Coding text and image segments
Text and image segments in PDF documents can be coded with the mouse. Select and create a frame around the desired segments to subsequently code them. MAXQDA does not distinguish between text and image codings in regard to code frequency; however, in the Coding Query when searching for overlap, the query will search independently for text and image segments, that is, overlap between text and image segments will be ignored. The “Near” function for image segments always returns a result of 0, both in the Complex Coding Query and in the Code Relations Browser.
If a text is in the form of a scanned PDF file, Optical Character Recognition (OCR) must be performed with a suitable program before importing the PDF into MAXQDA. This process makes it possible to highlight and code the text in MAXQDA, otherwise it would only be possible to highlight images.
Paragraphs in PDF files
Unlike text documents, PDF documents do not have a paragraph structure per se. For this reason, MAXQDA tries to recognize paragraphs in PDF documents based on various criteria, so that, for example, the functions for finding words within a paragraph or for autocoding paragraphs can be used.

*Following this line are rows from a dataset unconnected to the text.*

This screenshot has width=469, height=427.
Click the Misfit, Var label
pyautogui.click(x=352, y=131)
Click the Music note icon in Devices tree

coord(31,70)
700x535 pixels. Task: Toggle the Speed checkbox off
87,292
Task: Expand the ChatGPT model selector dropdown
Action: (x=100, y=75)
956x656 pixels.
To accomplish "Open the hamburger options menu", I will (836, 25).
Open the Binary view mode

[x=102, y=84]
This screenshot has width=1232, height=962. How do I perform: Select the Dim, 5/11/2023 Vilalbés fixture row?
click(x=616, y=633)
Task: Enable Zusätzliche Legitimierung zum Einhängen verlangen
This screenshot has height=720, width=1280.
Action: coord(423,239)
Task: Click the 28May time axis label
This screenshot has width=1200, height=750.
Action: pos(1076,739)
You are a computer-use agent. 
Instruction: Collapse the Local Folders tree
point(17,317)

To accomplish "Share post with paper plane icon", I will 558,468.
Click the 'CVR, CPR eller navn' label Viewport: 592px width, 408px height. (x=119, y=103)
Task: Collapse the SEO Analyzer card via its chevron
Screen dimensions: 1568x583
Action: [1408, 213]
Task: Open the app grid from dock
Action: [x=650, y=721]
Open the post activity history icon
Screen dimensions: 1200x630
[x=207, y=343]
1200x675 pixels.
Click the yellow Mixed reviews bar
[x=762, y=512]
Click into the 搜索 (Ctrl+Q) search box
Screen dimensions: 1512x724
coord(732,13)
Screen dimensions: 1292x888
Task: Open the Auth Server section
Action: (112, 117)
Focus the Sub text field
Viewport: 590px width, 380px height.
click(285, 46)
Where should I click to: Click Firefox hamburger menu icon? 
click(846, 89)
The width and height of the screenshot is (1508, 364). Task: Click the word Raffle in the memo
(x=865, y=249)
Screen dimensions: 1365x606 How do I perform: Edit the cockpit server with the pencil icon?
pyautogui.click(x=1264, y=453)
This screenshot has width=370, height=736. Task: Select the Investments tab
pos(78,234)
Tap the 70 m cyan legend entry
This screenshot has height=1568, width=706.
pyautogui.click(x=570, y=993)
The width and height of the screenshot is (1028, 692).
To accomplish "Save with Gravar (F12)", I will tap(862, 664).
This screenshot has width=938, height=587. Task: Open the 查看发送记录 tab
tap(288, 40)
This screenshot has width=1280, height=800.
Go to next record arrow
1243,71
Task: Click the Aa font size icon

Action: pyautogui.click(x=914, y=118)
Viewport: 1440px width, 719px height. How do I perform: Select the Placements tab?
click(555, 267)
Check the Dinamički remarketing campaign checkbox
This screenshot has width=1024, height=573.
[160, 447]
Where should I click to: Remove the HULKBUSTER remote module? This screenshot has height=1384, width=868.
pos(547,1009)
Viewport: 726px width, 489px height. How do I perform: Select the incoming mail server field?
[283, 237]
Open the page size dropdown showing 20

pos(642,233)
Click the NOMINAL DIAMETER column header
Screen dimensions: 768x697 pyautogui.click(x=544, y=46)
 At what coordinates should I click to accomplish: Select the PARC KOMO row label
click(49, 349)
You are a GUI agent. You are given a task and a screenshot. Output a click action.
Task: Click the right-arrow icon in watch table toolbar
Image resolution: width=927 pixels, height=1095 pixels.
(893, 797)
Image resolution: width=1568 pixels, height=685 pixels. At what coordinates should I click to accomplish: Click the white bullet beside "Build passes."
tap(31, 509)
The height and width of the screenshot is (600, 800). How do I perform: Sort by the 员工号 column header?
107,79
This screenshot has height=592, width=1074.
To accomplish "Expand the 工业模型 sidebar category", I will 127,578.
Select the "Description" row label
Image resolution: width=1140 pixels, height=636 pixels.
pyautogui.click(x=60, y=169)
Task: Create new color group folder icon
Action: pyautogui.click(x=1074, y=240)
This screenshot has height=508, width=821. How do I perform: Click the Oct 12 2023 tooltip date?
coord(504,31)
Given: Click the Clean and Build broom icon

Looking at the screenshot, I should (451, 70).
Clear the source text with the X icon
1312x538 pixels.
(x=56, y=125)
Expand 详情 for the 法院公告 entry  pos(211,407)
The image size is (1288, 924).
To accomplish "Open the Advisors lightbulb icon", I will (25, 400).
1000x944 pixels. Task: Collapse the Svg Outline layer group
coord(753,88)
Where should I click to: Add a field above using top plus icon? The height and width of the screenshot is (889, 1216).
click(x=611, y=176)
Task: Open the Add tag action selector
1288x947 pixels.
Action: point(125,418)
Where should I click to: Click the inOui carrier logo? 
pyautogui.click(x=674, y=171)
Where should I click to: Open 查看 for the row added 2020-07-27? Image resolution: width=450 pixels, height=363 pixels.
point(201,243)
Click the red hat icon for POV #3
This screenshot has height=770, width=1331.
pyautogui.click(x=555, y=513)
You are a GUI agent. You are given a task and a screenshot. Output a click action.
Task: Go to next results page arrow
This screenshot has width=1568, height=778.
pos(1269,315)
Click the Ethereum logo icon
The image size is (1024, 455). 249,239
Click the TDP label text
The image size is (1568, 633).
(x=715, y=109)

Paragraph recognition works very well for most PDF documents, but please note the following limitations:
- For MAXQDA, PDF documents do not contain paragraphs across page boundaries. This means that even if the content of a paragraph continues on the next page, for MAXQDA the paragraph ends at the end of the page.
- Footnote characters in the text may be recognized as the end of a paragraph.
- The quality of paragraph recognition depends on how the PDF was created and how it is structured. For example, in PDF documents created from scanned text using OCR text recognition, the quality of paragraph recognition will be worse than in PDF documents created directly from Word.
Extract text from a PDF document and save as text document
After importing a PDF document into a MAXQDA project, you can extract the text from the PDF document. Images and formatting are ignored, only the plain text is inserted as a new text document in the “Document System”.
Select one or more PDF documents in the “Document System” and select the function Insert PDF Text as New Document. The new text will be inserted directly below the selected documents.
If you have excluded a the header or footer areas of a PDF, as described in the section below, they will also be excluded when converting a PDF into a text document.
Exclude PDF header and footer areas
PDF header and footer sections can be excluded from all MAXQDA analyses, such as Word Frequencies and MAXDictio-based analyses. You can easily adjust the exclusion areas using your mouse by dragging the respective arrows found at the top and bottom of the page and adjust the header and the footer separately. To do so, click on the respective icon in the Document Browser’s toolbar and click on "Save" to apply the changes to all pages of the PDF file.